A STORY OF OUR HISTORY
By Christina Benson
Carrboro historian and Chapel Hill Historical Society board member Richard Ellington recently hosted a virtual program on Carrboro area schools from Jim Crow to integration.
During this period, there were a variety of private and public schools, all of them segregated. Two noteworthy schools for the local African-American community were the Freedmen’s School and the Orange County Training School. The following information and the pictures here are from Richard’s presentation. His full presentation is available on the Chapel Hill Historical Society’s website.
In 1866, freedmen Benjamin Craig and Green Cordal bought a plot of land near the current intersection of West Franklin Street and Merritt Mill Road, and donated a portion of it to the Quakers for the establishment of a school for freedmen. The remaining portion was donated to create a place for the present-day St. Paul AME Church.
By 1868, the Quaker school had begun operations as a private school. In 1890, the school expanded to serve Black children in grades 1-7, with the Orange County school system providing teachers and supplies. By 1910, approximately 130 pupils were enrolled.
Around this same time, Reverend H. L. Hackney, minister of White Rock Baptist Church (now First Baptist), established a private school for Black children. It was located further south on Merritt Mill Road. It operated from 1898 to 1912. This school served only lower grades.
In 1912 Dr. Hackney opened Hackney’s Industrial and Education Institute to serve Black youth in upper grades. “Hack’s High School” was located on the future site of the first Orange County Training School.
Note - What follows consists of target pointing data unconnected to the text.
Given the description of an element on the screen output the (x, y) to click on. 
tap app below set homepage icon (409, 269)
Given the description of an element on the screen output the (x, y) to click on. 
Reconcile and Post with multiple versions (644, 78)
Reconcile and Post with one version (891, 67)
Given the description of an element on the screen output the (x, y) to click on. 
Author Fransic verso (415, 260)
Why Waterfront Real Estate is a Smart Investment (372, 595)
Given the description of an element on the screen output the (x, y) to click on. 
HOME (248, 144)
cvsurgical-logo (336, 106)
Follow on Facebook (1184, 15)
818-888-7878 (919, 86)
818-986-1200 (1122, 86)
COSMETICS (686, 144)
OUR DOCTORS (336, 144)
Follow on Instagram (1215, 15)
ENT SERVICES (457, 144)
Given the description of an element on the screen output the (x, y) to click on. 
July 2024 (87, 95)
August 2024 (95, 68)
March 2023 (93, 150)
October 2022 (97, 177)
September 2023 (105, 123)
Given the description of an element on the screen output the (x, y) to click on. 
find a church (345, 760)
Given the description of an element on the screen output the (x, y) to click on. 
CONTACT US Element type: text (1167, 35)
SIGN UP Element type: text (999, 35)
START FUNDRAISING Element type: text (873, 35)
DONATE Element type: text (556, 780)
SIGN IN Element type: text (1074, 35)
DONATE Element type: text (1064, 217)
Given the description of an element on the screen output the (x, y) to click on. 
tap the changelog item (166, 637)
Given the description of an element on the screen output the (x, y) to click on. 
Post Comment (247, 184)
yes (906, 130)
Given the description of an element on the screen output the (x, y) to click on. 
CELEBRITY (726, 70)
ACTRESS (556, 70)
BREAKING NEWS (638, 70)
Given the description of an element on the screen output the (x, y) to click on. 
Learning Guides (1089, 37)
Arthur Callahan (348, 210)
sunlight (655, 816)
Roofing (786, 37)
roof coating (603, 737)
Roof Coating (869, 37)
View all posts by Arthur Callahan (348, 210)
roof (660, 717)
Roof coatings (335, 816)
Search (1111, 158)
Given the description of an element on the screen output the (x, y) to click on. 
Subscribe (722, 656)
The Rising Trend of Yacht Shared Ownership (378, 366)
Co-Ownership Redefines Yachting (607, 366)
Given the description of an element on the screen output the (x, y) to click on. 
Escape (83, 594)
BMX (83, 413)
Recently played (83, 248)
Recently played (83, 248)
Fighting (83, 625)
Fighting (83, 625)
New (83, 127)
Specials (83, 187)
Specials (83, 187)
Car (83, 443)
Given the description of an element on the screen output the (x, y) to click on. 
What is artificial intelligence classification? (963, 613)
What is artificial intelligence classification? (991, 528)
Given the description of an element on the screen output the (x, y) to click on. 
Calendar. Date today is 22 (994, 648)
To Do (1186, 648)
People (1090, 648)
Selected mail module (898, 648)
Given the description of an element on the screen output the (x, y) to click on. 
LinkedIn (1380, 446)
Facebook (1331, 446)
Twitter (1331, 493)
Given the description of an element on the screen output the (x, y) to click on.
Freedmen’s students and teachers, circa 1910. Photo courtesy of Ms. Keith Edwards via Chapel Hill Preservation Society.

Hackney Training School on south Merritt Mill Road.
Because of inadequate funding support from the owners, in 1916 the county bought both the Quaker Freedmen School and the Hackney School and launched the Orange County Training School at the location of the former Hackney School. This school served all grades until it burned down in 1922. For the next two years, the students were served at various locations.
The second Orange County Training School building was built in the Northside community (then known as Potter’s Field) on land donated by Henry Stroud in 1924. This building was built with county funds, donations from the local Black community, the local white community and a contribution from the Rosenwald Fund.
Conceived in the 1910s by Black educator Booker T. Washington and his Tuskegee Institute staff, the Rosenwald program represented a massive effort to improve Black rural schooling in the South through public-private partnership. The name came from philanthropist Julius Rosenwald, president of Sears, Roebuck and Company, who funded the grants. Rosenwald offered matching grants to rural communities interested in building Black schools.
Beginning in 1924, Orange County funded the expanded operation of the OCTS for eight months a year but in 1929 the county refused to continue this support. In 1930, the African-American community voted to pay an extra tax and join the Chapel Hill school district. This building was renamed Lincoln High School in 1948. In 1951, the new Lincoln High School (now the Lincoln Center) was built on Merritt Mill Road and continued to operate as a high school until 1966 when the Chapel Hill/Carrboro schools were fully integrated.
In the 1960s, land for Frank Porter Graham Elementary was purchased from Mrs. Lucy Craig and land for a new Chapel Hill High School was purchased from Mrs. Bessie Cordal and her family. The Town of Carrboro recently announced its plans to install a “truth plaque” near the site of the original Freedmen’s school to mark its location and importance to the community.
For additional information and first-hand recollections about the history and traditions of OCTS and Lincoln High School, see these two websites: http://southernneighbor.com/2016/03/lincolnhigh/; http://lincolnhighalumni.org/history.shtml. Additional information on the Rosenwald schools in North Carolina can be found at the N.C. Museum of History’s website: https://www.ncmuseumofhistory.org/rosenwald-schools-north-carolina.

OCTS – photo courtesy of Fisk University Archives.

OCTS – photo courtesy of Fisk University Archives.
This is the one of an occasional series of articles from the Chapel Hill Historical Society on the history of our community, our people, places and past events, from our founding up to the present.
I graduated from OCTS; but my remembrance is not one of nostalgia.It was woefully unequipped and neglected. Both our text books and equipment were hand-me-downs, either from the white Chapel Hill High,or from UNC. I had to teach myself chemistry by way of home study kits; and one of our frequently studied texts involved regaling us with the tales of Little Black Sambo, and how many pancakes he could eat. Such was our indoctrination, that we considered all of that as normal. The post traumatic stress of jim crow and segregation is still with us; and the genesis of slavery will forever taint the myth of that shining house on the hill.